定價策略在商業業務管理中扮演極重要的角色，越來越多的企業渴望更快速地做出最符合市場的決策，而隨著人工智慧與機器學習風潮興起，業界開始關注如何運用人工智慧與機器學習建立準確且自動化的價格預測系統。
價格的波動性，在市場交易面上格外被大家重視，價格變動性相對大的產業在價格的制訂上勢必得格外謹慎，而半導體產業則屬於價格波動性相對大的產業。在半導體產業中，各家公司的定價策略就顯得十分之重要，本研究以記憶體價格為例。
本研究之目的是透過機器學習演算法，開發更精準的自動化價格預測模型，而本研究提出之模型主要是運用一種機器學習模型―多層感知機（MLP Model）來進行模型的訓練，並加入十個產品共160天的歷史價格、四個具指標性之股市資訊、以及半導體產業相關新聞三個面向市場資訊，藉此建置四個價格修正模型來改善預測結果。機器學習訓練出合適的模型特徵和調整最佳參數，透過本研究提出之修正模型，達到修正時間序列SMA模型的效果，提供更精準的價格預測，以執行更符合市場的訂價策略。
從研究結果發現，對於DRAM產品線，模型一的模型修正成功率平均為57.04%；模型二的模型修正成功率平均為50.37%；模型三的模型修正成功率平均為50.37%；模型四的模型修正成功率平均為55.56%。而NAND Flash產品線，模型一的模型修正成功率平均為8.15%；模型二的模型修正成功率平均為6.67%；模型三的模型修正成功率平均為7.41%；模型四的模型修正成功率平均為8.15%。整體而言，模型修正成功率越高，MAPE下降率也會越大。
針對價格波動性較大的階段，研究結果不僅表明機器學習模型可做到記憶體的價格預測，且透過加入多種類型的市場資訊，將更能夠改善價格預測的精準度，可以提供定價策略的決策者一個準確且客觀的參考。

With the rise of artificial intelligence (AI) and machine learning (ML), more and more industries have been putting focuses on how to implement AI and ML to build accurate and automated price prediction systems.
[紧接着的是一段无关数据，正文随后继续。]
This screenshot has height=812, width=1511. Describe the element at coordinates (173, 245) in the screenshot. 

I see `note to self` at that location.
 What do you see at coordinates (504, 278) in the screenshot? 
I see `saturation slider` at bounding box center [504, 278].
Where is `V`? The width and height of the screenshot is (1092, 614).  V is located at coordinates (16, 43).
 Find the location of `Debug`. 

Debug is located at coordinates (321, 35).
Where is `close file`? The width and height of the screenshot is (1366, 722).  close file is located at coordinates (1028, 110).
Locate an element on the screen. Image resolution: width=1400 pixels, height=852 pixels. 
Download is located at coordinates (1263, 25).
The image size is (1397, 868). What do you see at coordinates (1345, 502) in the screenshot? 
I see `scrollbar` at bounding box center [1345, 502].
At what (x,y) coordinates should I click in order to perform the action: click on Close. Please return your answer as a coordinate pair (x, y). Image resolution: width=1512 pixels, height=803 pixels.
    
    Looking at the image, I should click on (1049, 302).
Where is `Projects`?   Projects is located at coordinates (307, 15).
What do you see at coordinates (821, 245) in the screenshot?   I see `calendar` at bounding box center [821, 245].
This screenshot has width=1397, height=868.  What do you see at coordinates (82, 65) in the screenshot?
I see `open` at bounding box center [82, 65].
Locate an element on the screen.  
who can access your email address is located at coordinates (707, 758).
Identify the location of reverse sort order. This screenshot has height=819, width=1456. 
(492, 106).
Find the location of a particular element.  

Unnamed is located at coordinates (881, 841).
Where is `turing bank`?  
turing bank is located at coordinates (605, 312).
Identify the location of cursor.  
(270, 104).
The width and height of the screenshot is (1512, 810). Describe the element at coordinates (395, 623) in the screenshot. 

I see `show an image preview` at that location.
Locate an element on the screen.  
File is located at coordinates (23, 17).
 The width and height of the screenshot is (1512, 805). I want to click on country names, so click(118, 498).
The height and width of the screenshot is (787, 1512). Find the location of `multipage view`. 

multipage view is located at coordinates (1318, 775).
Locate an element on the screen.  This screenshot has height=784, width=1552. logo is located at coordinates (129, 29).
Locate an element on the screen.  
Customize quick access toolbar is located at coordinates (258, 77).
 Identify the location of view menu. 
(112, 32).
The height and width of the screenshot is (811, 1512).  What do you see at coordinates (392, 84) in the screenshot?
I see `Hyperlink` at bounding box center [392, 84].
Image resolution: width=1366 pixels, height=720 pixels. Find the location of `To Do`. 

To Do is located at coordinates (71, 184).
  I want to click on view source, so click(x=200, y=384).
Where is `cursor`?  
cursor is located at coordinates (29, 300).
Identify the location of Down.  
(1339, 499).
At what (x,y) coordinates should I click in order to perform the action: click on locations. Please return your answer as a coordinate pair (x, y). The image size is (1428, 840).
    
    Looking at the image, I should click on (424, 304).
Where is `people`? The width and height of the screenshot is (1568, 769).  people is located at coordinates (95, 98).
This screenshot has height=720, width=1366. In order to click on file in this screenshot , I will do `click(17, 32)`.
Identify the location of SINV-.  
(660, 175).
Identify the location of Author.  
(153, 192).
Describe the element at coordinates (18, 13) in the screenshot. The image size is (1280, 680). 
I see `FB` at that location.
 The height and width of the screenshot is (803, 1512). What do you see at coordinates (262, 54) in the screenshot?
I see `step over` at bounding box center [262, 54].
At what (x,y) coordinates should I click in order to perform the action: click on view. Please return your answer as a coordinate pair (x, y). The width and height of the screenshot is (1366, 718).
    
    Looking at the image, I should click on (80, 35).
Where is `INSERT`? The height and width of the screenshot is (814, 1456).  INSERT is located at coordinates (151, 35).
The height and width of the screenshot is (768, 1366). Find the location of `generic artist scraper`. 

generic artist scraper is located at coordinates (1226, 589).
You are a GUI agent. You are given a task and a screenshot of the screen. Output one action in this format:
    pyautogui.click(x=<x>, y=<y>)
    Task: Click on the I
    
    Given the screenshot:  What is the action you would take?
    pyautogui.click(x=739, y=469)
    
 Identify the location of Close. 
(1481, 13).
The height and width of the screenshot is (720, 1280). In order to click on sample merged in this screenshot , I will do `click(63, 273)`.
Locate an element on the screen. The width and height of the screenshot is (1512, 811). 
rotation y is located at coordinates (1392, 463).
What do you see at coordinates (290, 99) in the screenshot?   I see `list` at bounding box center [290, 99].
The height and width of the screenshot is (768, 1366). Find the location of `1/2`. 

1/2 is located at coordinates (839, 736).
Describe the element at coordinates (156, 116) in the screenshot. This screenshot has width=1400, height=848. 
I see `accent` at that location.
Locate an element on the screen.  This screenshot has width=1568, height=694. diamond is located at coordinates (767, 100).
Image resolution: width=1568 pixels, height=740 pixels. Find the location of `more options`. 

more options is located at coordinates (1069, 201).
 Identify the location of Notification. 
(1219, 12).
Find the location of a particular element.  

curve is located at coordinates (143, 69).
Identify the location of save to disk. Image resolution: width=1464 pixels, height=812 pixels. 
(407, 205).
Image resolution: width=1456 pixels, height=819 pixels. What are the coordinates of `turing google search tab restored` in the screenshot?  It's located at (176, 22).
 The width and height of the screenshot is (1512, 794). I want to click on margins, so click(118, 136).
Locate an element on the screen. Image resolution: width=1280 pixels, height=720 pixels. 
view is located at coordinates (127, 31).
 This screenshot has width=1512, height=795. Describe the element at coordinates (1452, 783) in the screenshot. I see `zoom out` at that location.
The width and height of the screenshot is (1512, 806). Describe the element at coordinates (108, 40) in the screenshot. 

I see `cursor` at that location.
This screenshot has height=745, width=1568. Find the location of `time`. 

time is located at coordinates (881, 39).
Price volatility is particularly important on the trading side of the market. The industries with relatively high price volatility tend to be extra cautious in price setting, and the semiconductor industry is one of these industries. In the semiconductor field, the pricing strategy of each company is very important. As a result, this study takes memory pricing as example.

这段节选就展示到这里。